From Cloning the Gene to Finding a Cure
Dr. Susan Andrew's presentation at the 2003 Annual Conference
By Julie Stauffer

In the last issue of Horizon we reported on two of the presentations from 2003's Science and Research Panel. The final panelist was Dr. Susan Andrew, an assistant professor of medical genetics at the University of Alberta.

The Huntington Society of Canada began funding Dr. Andrew when she was a Ph.D. student in Dr. Michael Hayden's lab. Today HSC continues to fund the important work she's doing on DNA repair proteins and CAG repeats. Rather than talk about her own research, however, Dr. Andrew focused her presentation on the impressive advances in HD research that have occurred recently.

The first breakthrough she described was the development of a rat model of HD. Animal models are essential for studying the function of the HD protein and for testing potential treatments before we try them in humans. For example, we've tested the antibiotic minocycline in mice. The results were promising - minocycline delayed cell death and the onset of disease in these animals without any harmful effects - so now we've launched human drug trials, which are currently ongoing. Although we have many mouse models of HD, a rat model will be even more helpful in screening drugs to delay onset of Huntington's because we know much more about the rat brain and rat behaviour than we do about mice.

In 2003, we learned a lot more about how the HD protein affects brain cells. One of the keys to normal brain cell function are organelles called synaptic vesicles, which contain neurotransmitters that relay messages from one brain cell to another. New research revealed that HD brain cells have fewer synaptic vesicles than normal cells, and mutant HD protein prevents them from properly releasing their neurotransmitters.

We also learned more about the factors that influence the age of onset of HD. We knew that the more CAG repeats someone has, the earlier HD is likely to strike. However, this is only half the story. Studies have now identified three new chromosomal regions that play a role. The next step is to identify the culprit genes in those regions, which will hopefully provide clues to delaying or preventing the onset of disease. With data from the Human Genome Project, says Dr. Andrew, it will not be long before these key genes are identified.

A promising treatment for Huntington's was discovered accidentally when researchers realized that a scientific dye called "Congo Red" could prevent the HD protein from binding to itself and triggering cell death. More experiments showed that Congo Red helped HD mice to live longer with fewer symptoms. Researchers are now trying to alter the dye so it can cross the blood-brain barrier for studies in humans.

Finally, Dr.
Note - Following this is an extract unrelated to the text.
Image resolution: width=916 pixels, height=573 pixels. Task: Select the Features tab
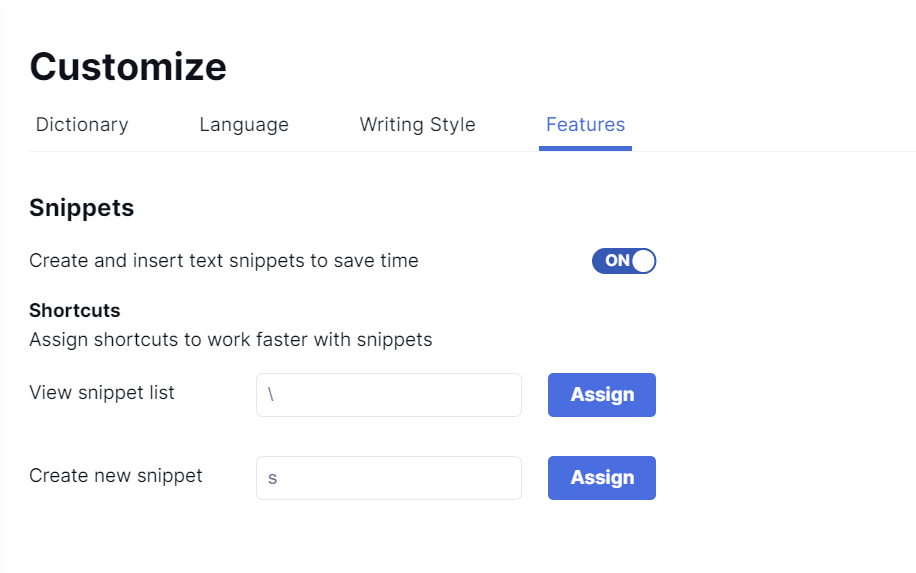coord(585,125)
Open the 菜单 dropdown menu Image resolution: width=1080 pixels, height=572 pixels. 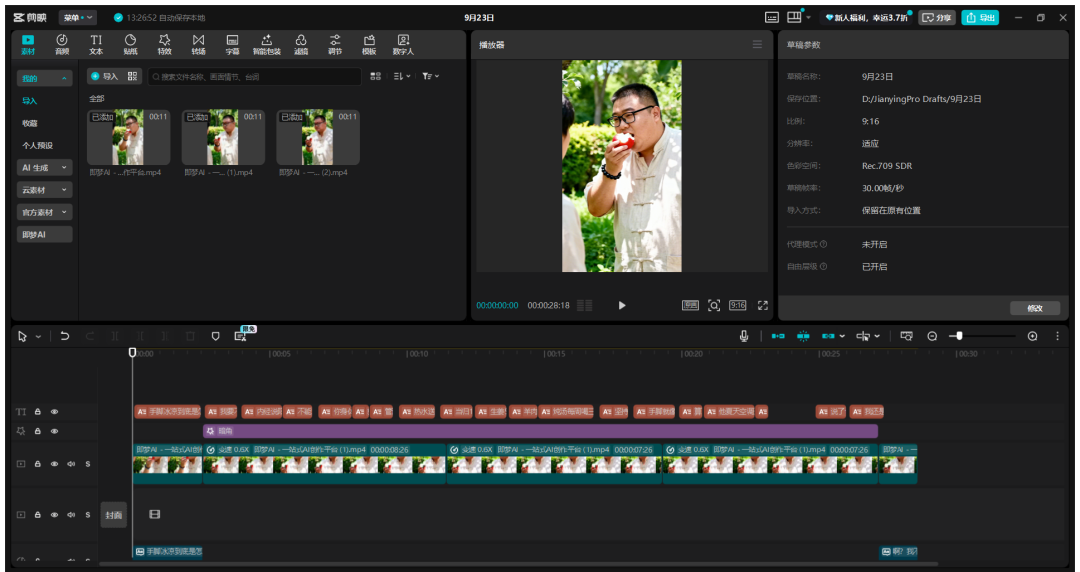[78, 17]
Andrew talked about RNA interference: an exciting new way to stop the expression of a specific gene. RNA is an intermediate between DNA and protein. Special RNA can be designed to bind to the HD RNA, preventing it from translating DNA into protein. This can shut down the mutant HD gene without silencing the normal HD gene, which we know is essential to brain cell survival.

Stopping HD is an uphill battle, she concluded, but we've come a long way in understanding the disease. When Dr. Andrew was born in 1965, 10 papers were published on HD.
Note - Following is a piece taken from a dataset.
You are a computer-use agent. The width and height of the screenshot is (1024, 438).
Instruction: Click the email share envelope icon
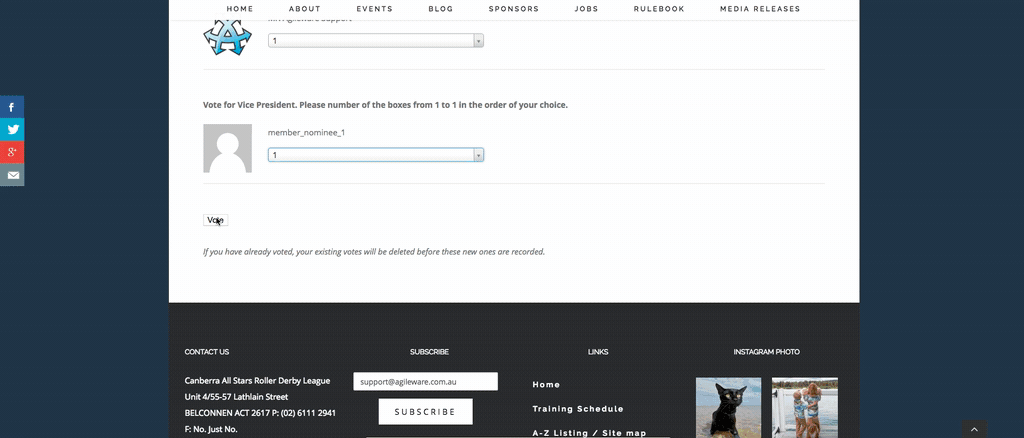click(x=12, y=175)
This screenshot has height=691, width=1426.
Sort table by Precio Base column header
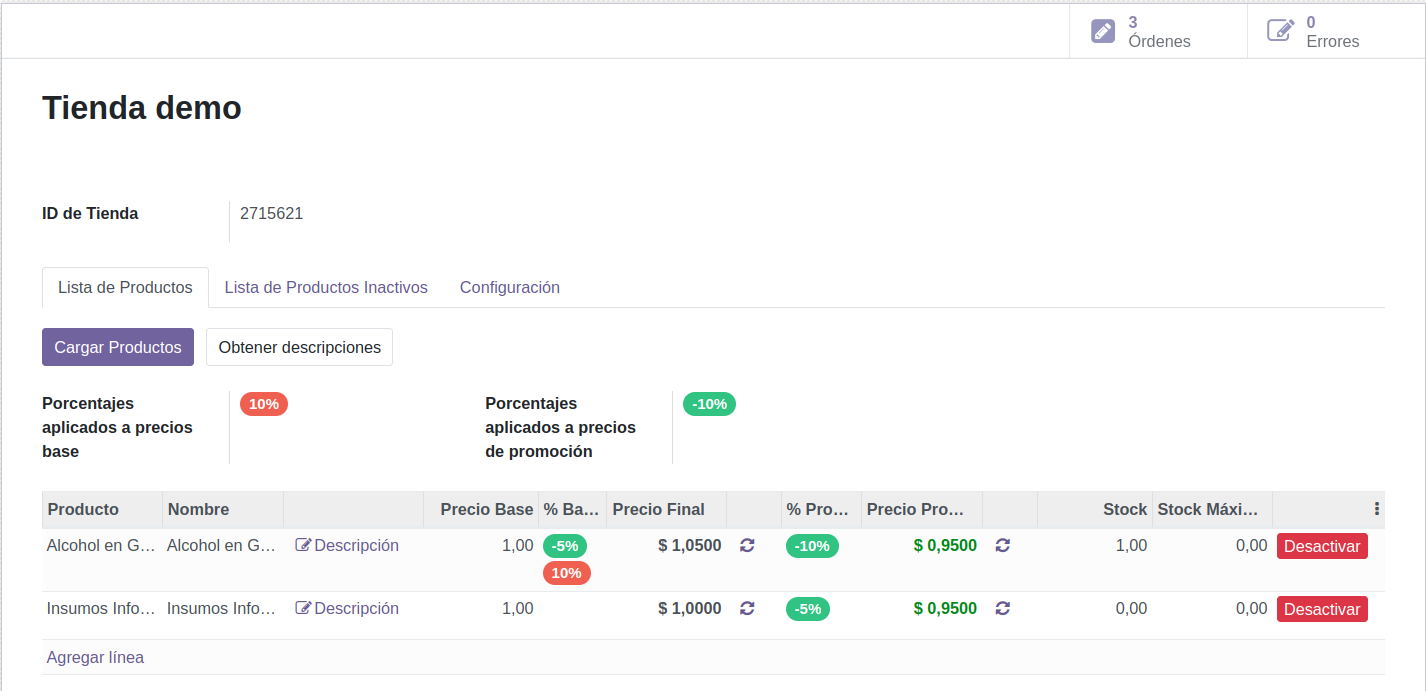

Today there are more than 5,000 peer-reviewed papers on Huntington disease. Today researchers are focussing on the functions of the normal HD protein and which of these functions the mutant HD protein has lost. Another important question is why cell death only occurs in certain parts of the brain. Above all, scientists in laboratories around the world are working to discover what can be done to prevent or delay brain cell death in Huntington's.

"2003 was a year of successful landmark discoveries into HD, with further inroads on therapies actually shown to delay onset and/or reduce cell death," said Dr. Andrew. "I hope 2004 will bring even more momentous discoveries and a cure for this disorder."